Projects in this area include a five-year global study on the impact of public access to the Internet and computers and a study by the Pew Research Center on U.S. public library use, with particular focus on e-books and digital content. They also include a grant to Worldreader, a literacy organization that is piloting the use of mobile devices and Kindles in public and community libraries in Kenya. The devices are preloaded with a wide variety of content in local languages, including reference books, textbooks, fiction, nonfiction, storybooks, and other information.
Training and Leadership
We support efforts to identify strong library leaders and equip them to create high-impact libraries. Through leadership training, they can learn ways to foster a culture of innovation and risk taking, collaborate with others in the library field, create and test new service models, and engage community members and other stakeholders in the design and delivery of library services.
For example, one effort we support is the International Network of Emerging Library Innovators (INELI), a network of library leaders around the world who have skills and experience in developing innovative services for users.
We support efforts to create library programs and services that can be replicated on a broad scale and customized for different settings. Our primary focus is supporting technology access in public libraries on a national scale, particularly in developing countries and emerging economies. We also have a longstanding commitment to U.S. libraries. Each of these interventions focuses on long-term support from governments to ensure financial and service sustainability.
High school students using computers at a public library in Constanta, Romania.
We provide multi-year grants to government institutions or intermediary organizations in countries with a high need for public access to information and a readiness to implement technology access in public libraries. Our grants fund efforts to understand local information and technology needs, purchase equipment for libraries, train library staff, and help libraries build public support for long-term funding. Since 2002, we have supported nearly 13,000 libraries around the world that have provided training to more than 20,000 staff and over 1.5 million users.

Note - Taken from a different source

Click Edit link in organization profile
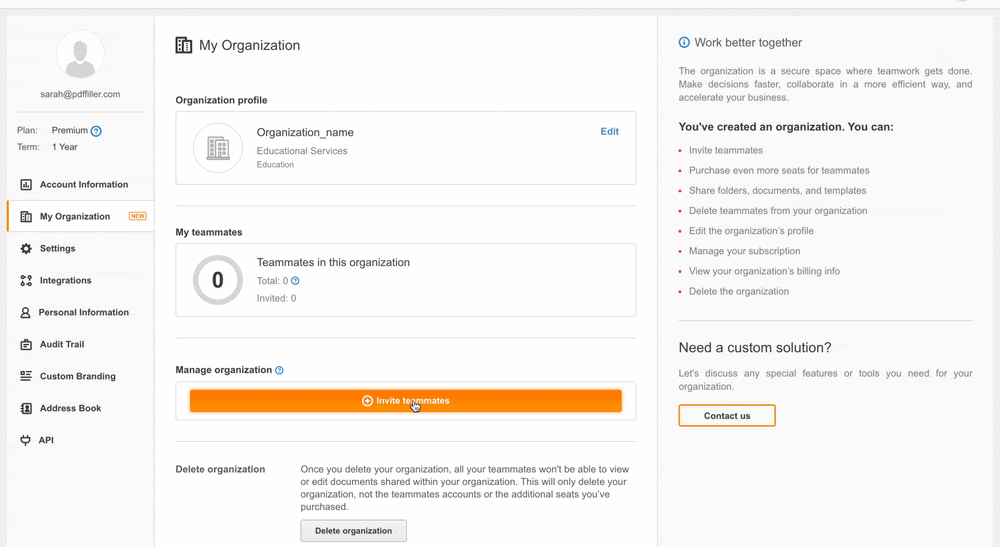Viewport: 1000px width, 547px height. pos(609,132)
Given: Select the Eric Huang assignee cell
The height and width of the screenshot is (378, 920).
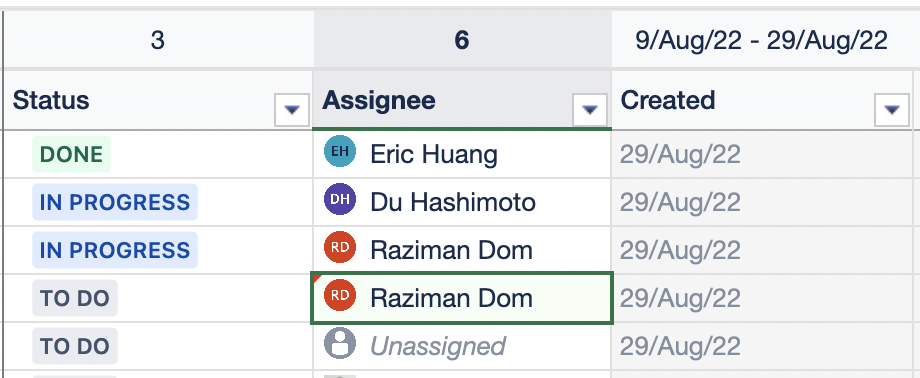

In addition to our work in the United States, we have supported large-scale efforts in Chile, Mexico, Botswana, Lithuania, Latvia, Romania, Ukraine, Poland, Bulgaria, Vietnam, Colombia, Indonesia, Moldova, Jamaica, South Africa, and Turkey. We have also worked on a smaller scale, through intermediaries, in Nepal, Bhutan, India, Guatemala, and Honduras.
Impact, Advocacy, and Policy
We work to ensure adequate resources and public policy support for libraries, and we help public libraries, library staff, and the library field measure the impact of public access in libraries and strengthen their advocacy skills.
Our efforts in this area include the creation of a common measurement system for collecting data about how libraries contribute to key development issues such as health, education, and economic opportunity. We also funded a 17-country study in the European Union to measure users’ perceptions about the benefits of information technology in public libraries. In addition, with the assistance of the Global Libraries Advocacy Work Group, an international network of library advocacy specialists, we have developed a training curriculum to help build the advocacy skills and confidence of public library staff so they can ensure adequate funding and resources to meet the information needs of their communities.